2. A machine as claimed in claim 1 wherein there is one said memory location and one data code associated with each of a range of beverages.

3. A machine as claimed in claim 2 wherein by changing the code, for a particular beverage, as stored at its memory location the machine can be caused to modify that beverage.

4. A machine as claimed in claim 1, 2 or 3, wherein there is a group of memory locations associated one with each of a plurality of stack locations in the cup store.

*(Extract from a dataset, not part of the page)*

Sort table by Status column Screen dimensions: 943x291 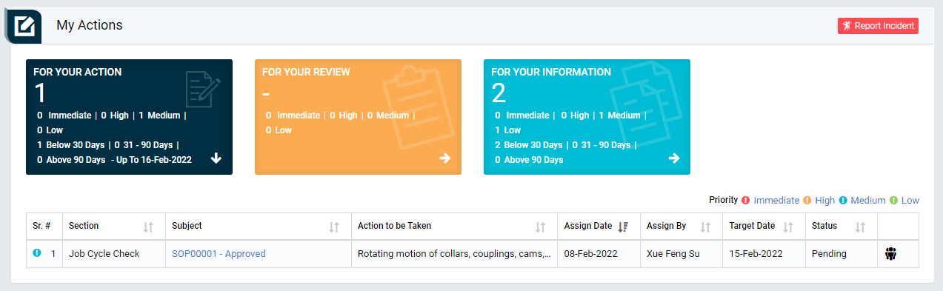click(x=861, y=227)
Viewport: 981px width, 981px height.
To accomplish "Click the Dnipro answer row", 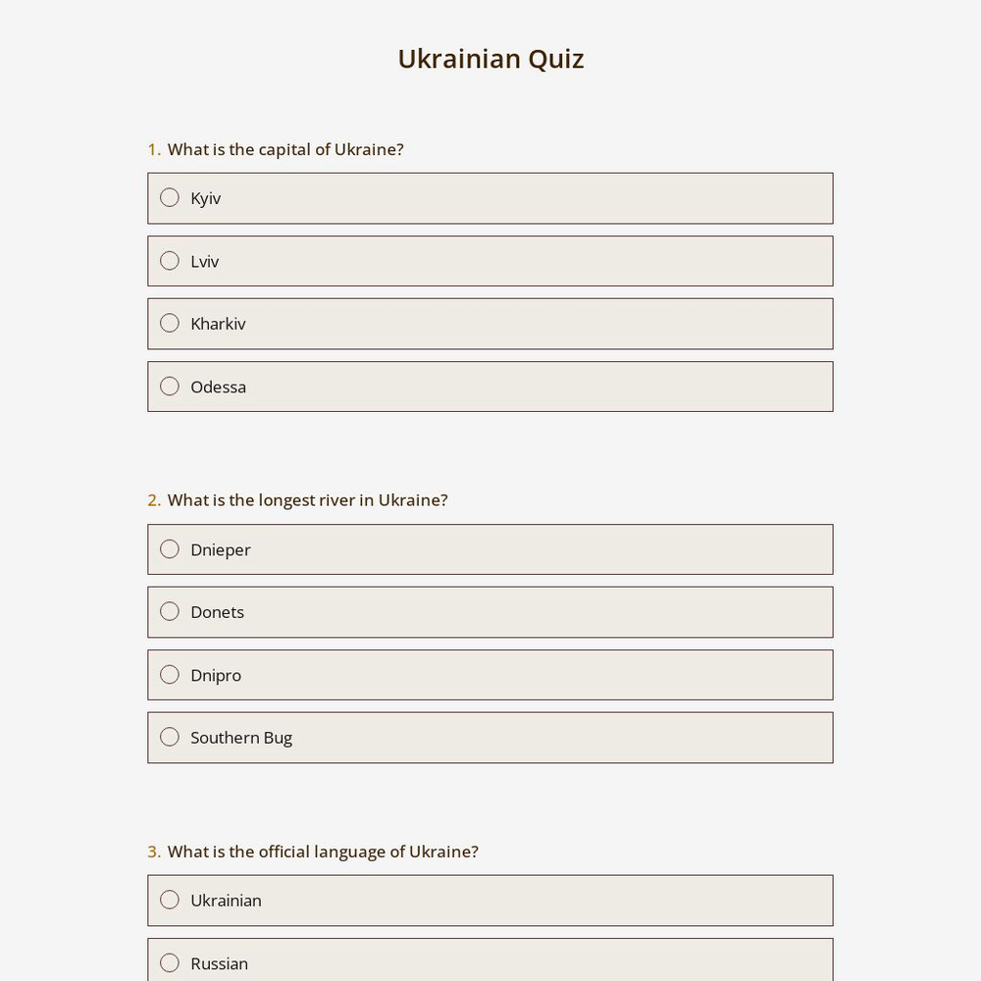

5. A machine as claimed in any of claims 1 to 4 wherein there is a further group of memory locations associated one with each beverage selectable by a customer and having the price of that beverage stored there as data, each price being settable and changeable by means of said input means.

6. A machine as claimed in any of claims 1 to 5, wherein the input means is a keyboard.

7. A machine as claimed in any preceding claim wherein the display means is a visual display means.

8. A machine as claimed in any preceding claim wherein the arithmetic unit is a microprocessor.

9. A machine as claimed in any preceding claim wherein the accessible memory has a third group of addressable memory locations containing data relating other functions of the machine and alterable by means of said input.

10. An "in-cup" beverage dispensing machine substantially as hereinbefore described with reference to and as illustrated in Figures 2 to 5 of the accompanying drawings.